───── Task material ─────

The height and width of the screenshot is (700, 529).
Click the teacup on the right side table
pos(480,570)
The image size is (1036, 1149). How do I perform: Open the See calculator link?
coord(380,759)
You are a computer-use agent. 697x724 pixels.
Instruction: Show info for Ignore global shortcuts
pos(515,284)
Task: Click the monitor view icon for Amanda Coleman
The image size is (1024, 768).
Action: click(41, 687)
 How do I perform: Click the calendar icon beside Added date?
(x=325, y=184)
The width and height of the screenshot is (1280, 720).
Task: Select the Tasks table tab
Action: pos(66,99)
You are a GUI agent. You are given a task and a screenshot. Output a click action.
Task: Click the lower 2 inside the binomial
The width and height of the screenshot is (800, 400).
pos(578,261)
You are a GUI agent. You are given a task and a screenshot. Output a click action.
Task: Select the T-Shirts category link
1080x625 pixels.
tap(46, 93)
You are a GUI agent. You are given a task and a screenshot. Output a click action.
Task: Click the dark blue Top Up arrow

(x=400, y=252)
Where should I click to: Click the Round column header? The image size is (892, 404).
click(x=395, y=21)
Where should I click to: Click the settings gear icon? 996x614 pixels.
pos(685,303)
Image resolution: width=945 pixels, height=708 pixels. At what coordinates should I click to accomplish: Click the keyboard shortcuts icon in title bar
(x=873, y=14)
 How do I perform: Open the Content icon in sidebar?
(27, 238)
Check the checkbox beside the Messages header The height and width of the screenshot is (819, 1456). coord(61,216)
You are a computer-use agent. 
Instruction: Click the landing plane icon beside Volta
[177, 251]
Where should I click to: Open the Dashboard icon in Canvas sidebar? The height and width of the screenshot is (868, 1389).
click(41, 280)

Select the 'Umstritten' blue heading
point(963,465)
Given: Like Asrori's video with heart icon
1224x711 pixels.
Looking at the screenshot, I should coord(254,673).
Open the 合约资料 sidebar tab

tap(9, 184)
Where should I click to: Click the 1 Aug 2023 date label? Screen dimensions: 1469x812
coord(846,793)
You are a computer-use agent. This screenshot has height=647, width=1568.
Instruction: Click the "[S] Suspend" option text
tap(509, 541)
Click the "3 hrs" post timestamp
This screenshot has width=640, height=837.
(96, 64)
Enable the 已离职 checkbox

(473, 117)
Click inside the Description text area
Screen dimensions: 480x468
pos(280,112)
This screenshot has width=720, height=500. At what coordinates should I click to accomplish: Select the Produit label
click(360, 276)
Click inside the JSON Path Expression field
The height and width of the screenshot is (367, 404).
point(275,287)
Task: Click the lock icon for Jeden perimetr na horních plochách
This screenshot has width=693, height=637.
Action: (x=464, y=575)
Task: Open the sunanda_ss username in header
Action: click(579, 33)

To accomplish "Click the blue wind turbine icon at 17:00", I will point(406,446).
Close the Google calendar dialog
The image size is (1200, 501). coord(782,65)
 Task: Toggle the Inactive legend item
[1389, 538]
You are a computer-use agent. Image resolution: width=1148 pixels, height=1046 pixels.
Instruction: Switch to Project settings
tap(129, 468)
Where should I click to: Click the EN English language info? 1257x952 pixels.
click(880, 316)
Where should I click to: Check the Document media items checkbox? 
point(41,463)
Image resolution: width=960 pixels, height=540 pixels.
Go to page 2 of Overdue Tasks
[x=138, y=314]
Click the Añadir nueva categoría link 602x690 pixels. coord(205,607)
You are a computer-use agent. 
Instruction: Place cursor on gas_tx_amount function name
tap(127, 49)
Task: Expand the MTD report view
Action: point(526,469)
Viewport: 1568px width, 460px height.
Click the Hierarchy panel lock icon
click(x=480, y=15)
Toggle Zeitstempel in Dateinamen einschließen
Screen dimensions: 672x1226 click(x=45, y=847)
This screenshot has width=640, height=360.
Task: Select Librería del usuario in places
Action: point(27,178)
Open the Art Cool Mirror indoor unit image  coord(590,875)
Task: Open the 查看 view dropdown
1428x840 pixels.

─────

Rewrite the entries starting at the line that contains "Click the Añadir" and ending at the last line of the entries, replacing "Hierarchy" with "Inspector" and leaving everything else as is.

Click the Añadir nueva categoría link 602x690 pixels. coord(205,607)
You are a computer-use agent. 
Instruction: Place cursor on gas_tx_amount function name
tap(127, 49)
Task: Expand the MTD report view
Action: point(526,469)
Viewport: 1568px width, 460px height.
Click the Inspector panel lock icon
click(x=480, y=15)
Toggle Zeitstempel in Dateinamen einschließen
Screen dimensions: 672x1226 click(x=45, y=847)
This screenshot has width=640, height=360.
Task: Select Librería del usuario in places
Action: point(27,178)
Open the Art Cool Mirror indoor unit image  coord(590,875)
Task: Open the 查看 view dropdown
1428x840 pixels.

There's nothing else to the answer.